Winter park is a surprising jewel of a place. Set just beyond the hectic bustle of Orlando, its upscale Park Avenue district offers fine shopping, dining and an exquisite museum.
The heart of Winter Park stretches for 10 blocks beside an open green space that has the kind of perfectly maintained grass that begs to be walked on in bare feet. It’s an ideal spot for napping or reading.
Of course, who has time for napping when Park Avenue offers so many delights? On the day of my visit, I made my way to the rose garden that borders the park’s southern end. The roses were in full bloom, bright cultivars in an array of pinks, yellows, whites and reds, and the air was fragrant with their perfume. How is it, I wondered, that I’ve lived in this state nearly my entire life and never made it to this pretty place?

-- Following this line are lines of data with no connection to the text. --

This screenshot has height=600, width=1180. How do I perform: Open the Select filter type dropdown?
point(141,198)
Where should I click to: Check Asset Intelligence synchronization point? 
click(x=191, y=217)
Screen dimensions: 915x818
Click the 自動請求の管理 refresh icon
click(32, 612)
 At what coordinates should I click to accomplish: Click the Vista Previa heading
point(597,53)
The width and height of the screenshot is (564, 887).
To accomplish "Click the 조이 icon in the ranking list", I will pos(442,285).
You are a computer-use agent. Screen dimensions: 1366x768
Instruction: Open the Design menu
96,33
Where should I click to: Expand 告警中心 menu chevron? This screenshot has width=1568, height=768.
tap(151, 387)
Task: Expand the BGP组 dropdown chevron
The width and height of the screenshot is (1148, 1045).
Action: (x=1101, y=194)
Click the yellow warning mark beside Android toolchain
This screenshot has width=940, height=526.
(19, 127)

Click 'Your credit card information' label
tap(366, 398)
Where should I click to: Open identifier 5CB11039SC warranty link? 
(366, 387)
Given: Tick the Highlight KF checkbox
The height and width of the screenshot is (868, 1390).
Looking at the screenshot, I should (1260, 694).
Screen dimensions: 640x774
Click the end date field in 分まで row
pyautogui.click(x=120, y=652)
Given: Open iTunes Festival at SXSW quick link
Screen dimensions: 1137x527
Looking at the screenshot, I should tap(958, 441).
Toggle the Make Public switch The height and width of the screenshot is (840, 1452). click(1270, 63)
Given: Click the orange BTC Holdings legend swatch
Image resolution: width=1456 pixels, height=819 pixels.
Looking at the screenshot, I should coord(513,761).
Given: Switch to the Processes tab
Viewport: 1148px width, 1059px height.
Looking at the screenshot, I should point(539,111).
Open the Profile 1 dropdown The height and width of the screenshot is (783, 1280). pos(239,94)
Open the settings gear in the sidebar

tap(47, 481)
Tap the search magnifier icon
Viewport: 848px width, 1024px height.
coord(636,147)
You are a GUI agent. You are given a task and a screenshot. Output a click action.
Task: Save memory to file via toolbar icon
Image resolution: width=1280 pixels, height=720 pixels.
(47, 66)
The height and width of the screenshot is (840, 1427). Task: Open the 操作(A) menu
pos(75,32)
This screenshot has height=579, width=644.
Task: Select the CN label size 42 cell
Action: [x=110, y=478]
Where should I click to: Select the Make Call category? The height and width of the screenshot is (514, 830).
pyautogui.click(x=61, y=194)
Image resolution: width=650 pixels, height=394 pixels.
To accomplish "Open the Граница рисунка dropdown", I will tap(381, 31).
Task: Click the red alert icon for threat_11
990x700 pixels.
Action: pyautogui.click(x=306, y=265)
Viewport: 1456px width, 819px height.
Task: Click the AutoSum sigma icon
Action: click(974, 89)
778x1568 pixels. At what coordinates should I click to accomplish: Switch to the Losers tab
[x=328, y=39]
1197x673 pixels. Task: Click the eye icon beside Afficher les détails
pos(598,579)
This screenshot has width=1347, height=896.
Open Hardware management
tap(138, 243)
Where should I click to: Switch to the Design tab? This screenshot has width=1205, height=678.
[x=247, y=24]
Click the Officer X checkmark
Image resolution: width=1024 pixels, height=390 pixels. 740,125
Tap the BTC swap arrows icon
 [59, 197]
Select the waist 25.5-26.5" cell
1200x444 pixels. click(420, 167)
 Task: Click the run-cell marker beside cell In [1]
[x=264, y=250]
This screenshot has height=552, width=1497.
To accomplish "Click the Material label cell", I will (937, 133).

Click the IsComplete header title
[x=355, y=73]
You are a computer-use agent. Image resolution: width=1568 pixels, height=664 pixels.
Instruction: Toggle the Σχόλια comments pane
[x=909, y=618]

After the rose garden, I strolled along Park Avenue, peeking in the lovely boutiques. There was no shortage of fine things to buy—teas and notecards and scarves—and the boulevard was pleasantly full of stylish urbanites also out for the weekend. Small, hip restaurants had tables on the sidewalk, and the stylish urbanites filled these, too.
I thought about stopping for a leisurely brunch, but I wasn’t there for the restaurants or shops or even the rose garden. I’d come for the Tiffany glass. Winter Park’s Morse Museum offers the world’s most extensive collection of art by Louis Comfort Tiffany, the American artist famous for his Art Nouveau work and, specifically, his stained glass.
A picturesque canal winds its way to Lake Osceola in Winter Park
A small placard at the entrance to the museum read, “Thank you for not touching the art,” and I could understand why. Each piece exuded a fragile, finely worked delicacy. I dutifully kept my hands to myself as I explored the hushed and elegant interior of the museum. There were Tiffany lamps, of course, but the collection extended far beyond his glasswork to Tiffany’s paintings, ceramic art, jewelry and architectural pieces.
Though these were mesmerizing, the true focal point of the Morse lies within the museum’s heart. There, in a cathedral-like space, is the chapel that Tiffany created for the 1893 world’s fair in Chicago. Though technically not a place of worship, this part of the museum nevertheless has a sacred feel. In the arches surrounding the altar, a mosaic of glass is set in gold. Two peacocks, done in shades of green and blue, are intertwined at the arch’s center. The work has a glittering, byzantine quality, intricate and unapologetically beautiful. I found myself staring, open-mouthed, when I first stepped in.
After I had examined the chapel windows, the hanging electrolier and the baptismal font, I took a seat on one of the pews and watched as other visitors came to admire the chapel. They, too, gaped with open mouths.
Eventually, I made my way through the rest of the museum, careful to keep my hands at my sides, and found myself standing in front of a display in a tucked-away corner. There, a backlit panel had been affixed with pieces of glass the size of pebbles. Some were opalescent, some gleamed like jewels. Their edges had been smoothed over, and a small sign tacked to the bottom said, “Please touch.”
While I watched, a young boy extended a tentative finger. Shyly, he stroked the beautiful glass.
“If you’re going to do it,” his father, standing behind him, said, “you might as well get your money’s worth.”
The man ran his hands all over the glass, flat-palmed, covering the display. The boy laughed and then did the same. I waited until they had finished and walked off before I stepped up to the display case. What a treat to touch those delicate pieces, each as bright as a gem. I felt as if I’d discovered a hidden treasure there in central Florida, the very last place I would have looked.
If you go …
• The Charles Hosmer Morse Museum (445 N. Park Ave.; morsemuseum.org) offers an extensive array of art by Louis Comfort Tiffany. The collection goes far beyond the classic Tiffany lamp, with paintings, pottery, jewelry and architectural elements by the master.
• There are many restaurants along Winter Park’s upscale Park Avenue, but there’s no reason to go farther than across the street from the museum. Boca (358 N. Park Ave.; bocakbm.com) has an excellent selection of farm-to-table options. If you go for brunch, be sure to try the carrot cake pancakes.
• Park Avenue features a tempting selection of high-end retailers. Look for stationary stores (The Paper Shop, 545 N. Park Ave.; papershop.com), spice shops (The Spice & Tea Exchange, 309 N. Park Ave.; spiceandtea.com) and clothing boutiques (Scout & Molly’s, 346 N. Park Ave.; parkave.scoutandmollys.com).